5. The system as recited in claim 1 , wherein to receive individual ones of the data records at different nodes of the stream management service, the one or more computing devices are configured to: select, based at least on the mapping of the data records to the partitions, a node of an ingestion subsystem of the stream management service, a node of a storage subsystem of the stream management service, or a node of the retrieval subsystem of a stream management service to receive the individual ones of the data records.

6. The system as recited in claim 1 , wherein the one or more computing devices are configured to: generate, corresponding to a given data record, a sequence number indicative of a position of the given data record within a record acquisition sequence at an ingestion node of the stream management service, wherein the ingestion node is selected to receive the given data record based at least on the mapping of the data records to the partitions.
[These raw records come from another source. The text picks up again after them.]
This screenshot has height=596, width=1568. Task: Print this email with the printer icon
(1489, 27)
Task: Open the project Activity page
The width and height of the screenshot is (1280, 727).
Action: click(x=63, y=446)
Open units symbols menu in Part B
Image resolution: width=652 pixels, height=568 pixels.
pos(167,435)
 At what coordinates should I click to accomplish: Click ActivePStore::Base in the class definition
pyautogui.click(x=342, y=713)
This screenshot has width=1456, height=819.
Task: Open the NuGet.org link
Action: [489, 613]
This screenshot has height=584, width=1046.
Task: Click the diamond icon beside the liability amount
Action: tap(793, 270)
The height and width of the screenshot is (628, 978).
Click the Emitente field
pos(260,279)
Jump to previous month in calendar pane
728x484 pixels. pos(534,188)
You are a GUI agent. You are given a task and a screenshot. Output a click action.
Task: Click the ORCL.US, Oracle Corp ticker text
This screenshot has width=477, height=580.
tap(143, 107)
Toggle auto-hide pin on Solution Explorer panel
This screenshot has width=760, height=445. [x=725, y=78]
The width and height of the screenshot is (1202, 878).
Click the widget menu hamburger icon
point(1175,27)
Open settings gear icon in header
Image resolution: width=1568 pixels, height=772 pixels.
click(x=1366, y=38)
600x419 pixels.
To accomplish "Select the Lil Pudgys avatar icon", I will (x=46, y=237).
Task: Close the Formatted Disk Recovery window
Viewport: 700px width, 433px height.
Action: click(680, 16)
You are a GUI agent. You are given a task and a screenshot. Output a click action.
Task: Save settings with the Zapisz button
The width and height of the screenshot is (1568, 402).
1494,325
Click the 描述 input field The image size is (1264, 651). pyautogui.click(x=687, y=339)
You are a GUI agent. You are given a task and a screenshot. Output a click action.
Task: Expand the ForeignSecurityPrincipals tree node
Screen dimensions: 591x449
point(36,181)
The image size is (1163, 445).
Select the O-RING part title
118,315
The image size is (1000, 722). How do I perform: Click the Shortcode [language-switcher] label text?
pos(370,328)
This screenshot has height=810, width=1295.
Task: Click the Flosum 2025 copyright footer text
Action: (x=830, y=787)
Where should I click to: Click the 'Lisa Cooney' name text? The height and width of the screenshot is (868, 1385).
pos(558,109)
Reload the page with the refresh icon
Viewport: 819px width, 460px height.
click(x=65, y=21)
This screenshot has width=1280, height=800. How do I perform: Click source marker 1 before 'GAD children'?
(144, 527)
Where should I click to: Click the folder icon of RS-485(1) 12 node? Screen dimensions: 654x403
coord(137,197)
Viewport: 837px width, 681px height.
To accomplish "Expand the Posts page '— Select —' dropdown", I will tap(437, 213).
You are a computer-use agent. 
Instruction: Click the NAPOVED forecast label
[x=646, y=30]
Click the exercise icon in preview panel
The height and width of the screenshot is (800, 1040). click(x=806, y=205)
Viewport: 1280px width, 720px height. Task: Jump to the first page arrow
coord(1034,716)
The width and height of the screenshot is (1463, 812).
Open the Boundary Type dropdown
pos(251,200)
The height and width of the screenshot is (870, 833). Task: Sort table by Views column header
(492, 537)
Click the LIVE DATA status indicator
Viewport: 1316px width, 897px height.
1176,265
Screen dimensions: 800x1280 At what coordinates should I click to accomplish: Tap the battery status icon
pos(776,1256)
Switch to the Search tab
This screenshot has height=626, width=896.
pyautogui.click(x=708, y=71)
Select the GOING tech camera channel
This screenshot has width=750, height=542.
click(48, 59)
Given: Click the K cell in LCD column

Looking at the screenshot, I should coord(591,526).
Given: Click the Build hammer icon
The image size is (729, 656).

7. The system as recited in claim 6 , wherein the one or more computing devices are configured to: store data records of a given partition of the data stream in an order corresponding to respective sequence numbers of the data records.

8. A method, comprising: performing, by one or more computing devices of a stream management service: receiving, from a client of the stream management service, an indication of one or more attributes for partitioning a data stream; determining a mapping of data records of the data stream to a plurality of partitions of the data stream based at least on different values of the one or more attributes of the data records indicated by the client of the stream management service; and receiving individual ones of the data records of the data stream at two or more different ingestion, storage, or other nodes of the stream management service based at least on the mapping of the data records of the data stream to the plurality of partitions of the data stream.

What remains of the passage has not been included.